Manshoge alleenstaande planten die tijdens de bloei een rijk bloeiende aar of soms zelfs meerdere aren hebben met tamelijk grote gele bloemen zijn vaak planten uit het geslacht Toorts. Stalkaars, Verbascum densiflorum, is een redelijk algemeen voorkomende soort die je vaak ook in de bermen langs wegen en soms ook in de middenberm van autosnelwegen kunt zien staan.
Stalkaars, Versbascum densiflorum Bertol., en Koningskaars uit de Helmkruidfamilie of Scrophulariaceae zijn twee soorten uit het geslacht Toorts die op elkaar lijken en daardoor wat moeilijker van elkaar zijn te onderscheiden. Beide soorten bloeien ook min of meer gelijktijdig in de zomer en nazomer. Stalkaarsplanten vallen op door hun grote hoogte soms manshoog en een enkele keer tot wel 2 meter.
De tweejarige, soms zelfs meerjarige planten vormen op hun wortelsysteem, dat soms een aantal penwortels kan hebben waarmee de plant in de bodem verankerd is in hun eerste jaar een rozet van bladeren. In het tweede jaar ontstaat een rechtopstaande stengel die in het onderste deel niet vertakt is. In het bovenste deel, het deel waar zich de aarvormige bloeiwijze bevindt, treedt vaak een aantal vertakkingen op, waardoor de plant op een meerarmige kandelaar lijkt.
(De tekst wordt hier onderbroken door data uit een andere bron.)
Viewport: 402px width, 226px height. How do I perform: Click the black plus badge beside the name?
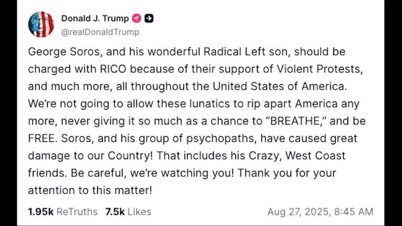point(149,18)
De stevige stengel is behaard en kan zelfs verhouten. Daardoor blijft de plant ook vaak in de herfst en winter rechtop staan en in sterke windvlagen wordt de plant heen en weer geschud. Dit schudden zorgt ervoor dat de zaden uit de rijpe doosvruchten geslingerd worden.
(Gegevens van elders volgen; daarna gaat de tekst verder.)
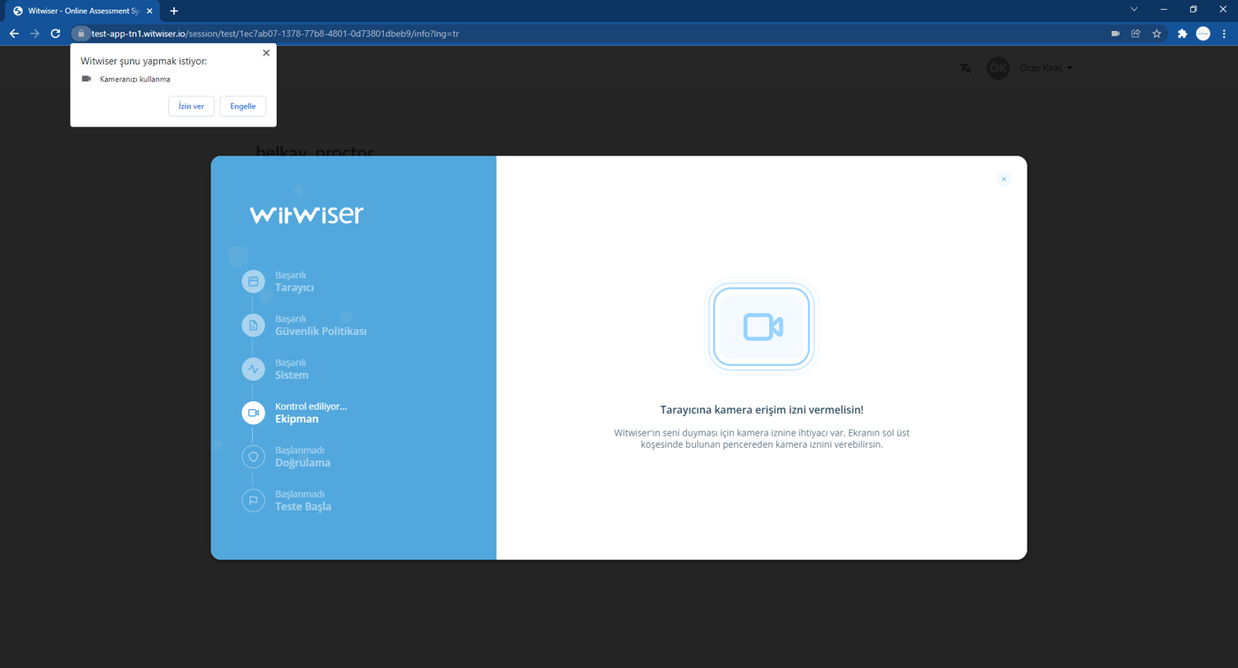The image size is (1238, 668).
Task: Block camera with Engelle button
Action: [242, 106]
Aan de stengel staan de grote langwerpige bladeren zonder steel en de bladschijf loopt langs de middennerf door over de stengel. Op die manier zijn er lijsten te zien die doorlopen tot aan, maar niet of nauwelijks voorbij de lager geplaatste bladeren. De bladeren zijn grof behaard en lopen enigszins spits naar de top. De rand van de bladeren is gekarteld tot getand. De grove tanding die we zien, wijst op de bladeren van de Stalkaars.
De bloemen die in de aarvormige bloeiwijze in kluwens bij elkaar zitten zijn ongeveer 3 cm in doorsnee. De kleur van de kroonbladen is geel tot goudgeel. De meeldraden zijn voor de juiste determinatie van groot belang. De twee onderste, langste meeldraden hebben helmdraden die 1,5 - 2 maal zo lang zijn als de langs het bovenste deel van de helmdraden aflopende oranje helmknoppen. Dit belangrijke kenmerk bepaalt dat je bij de Stalkaars uitkomt. Het schuin aflopend oppervlak van de stempel bevestigt dit.
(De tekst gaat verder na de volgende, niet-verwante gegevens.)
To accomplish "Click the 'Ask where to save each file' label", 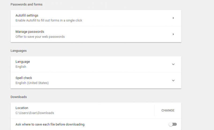I will point(50,124).
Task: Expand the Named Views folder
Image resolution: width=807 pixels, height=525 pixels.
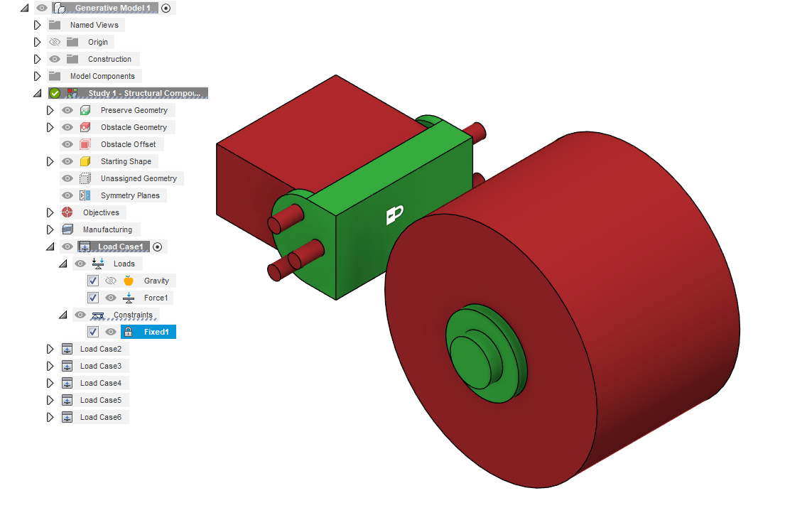Action: [x=37, y=25]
Stalkaars houdt van open, droge bodems, die omgewerkt zijn en wat zanderig. Bij uitstek dus ruderale omstandigheden, zoals we die vinden op verlaten terreinen en spoorwegemplacement. Bekend is overigens dat er hybridisatie kan optreden tussen de soorten Koningskaars en Stalkaars, vooral in gebieden waar beide soorten voorkomen. Dat maakt het onderscheid in zo'n situatie tussen beide soorten niet gemakkelijk, omdat er overgangsvormen kunnen optreden.
MM_160115
Stalkaars heeft een verspreidingsgebied dat zich uitstrekt over het zuiden, midden en oosten van Europa tot in het zuidwesten van Azië en het noordwesten van Afrika. Hij is een pioniersoort van ruigten en ruderale terreinen. De soort komt voor langs de grote rivieren en dan vooral op rivierduinen, maar ook in de stedelijke omgeving en op spoorwegemplacementen. Ook zie je de Stalkaars steeds meer in bermen, taluds en middenbermen van snelwegen.
De bloemen lijken in eerste instantie regelmatig, vijftallig, maar door de twee vormen van meeldraden, drie met witte haren aan de helmdraad en twee zonder haren is de bloem in feite tweezijdig symmetrisch. De bloemen werden wel voor medicinale doeleinden gebruikt in oplossingen, bijvoorbeeld in hoestsiroop.
Voor meer uitgebreide informatie over de relaties met andere organismen, het milieu en de ecologie van de Stalkaars verwijzen wij naar Weeda, E.J. et al., (1988) Nederlandse oecologische Flora. Wilde planten en hun relaties. Deel 3: 197-198.
Het determineren op wetenschappelijke basis kan gebeuren met behulp van Meijden, R. van der (2005) Heukels' Flora van Nederland, 23ste druk: 493. Of met de nieuwe 24ste druk van deze flora: Duistermaat, L. (2020) Heukels' Flora van Nederland: 664.
Een andere gemakkelijke determinatie is mogelijk met Heijmans, E., Heinsius, H.W. en Thijsse, Jac.P. (1983) Geïllustreerde flora van Nederland, 22ste druk: 865.
Uitspraak (accenten) van de wetenschappelijke naam: Verbáscum dénsiflorum.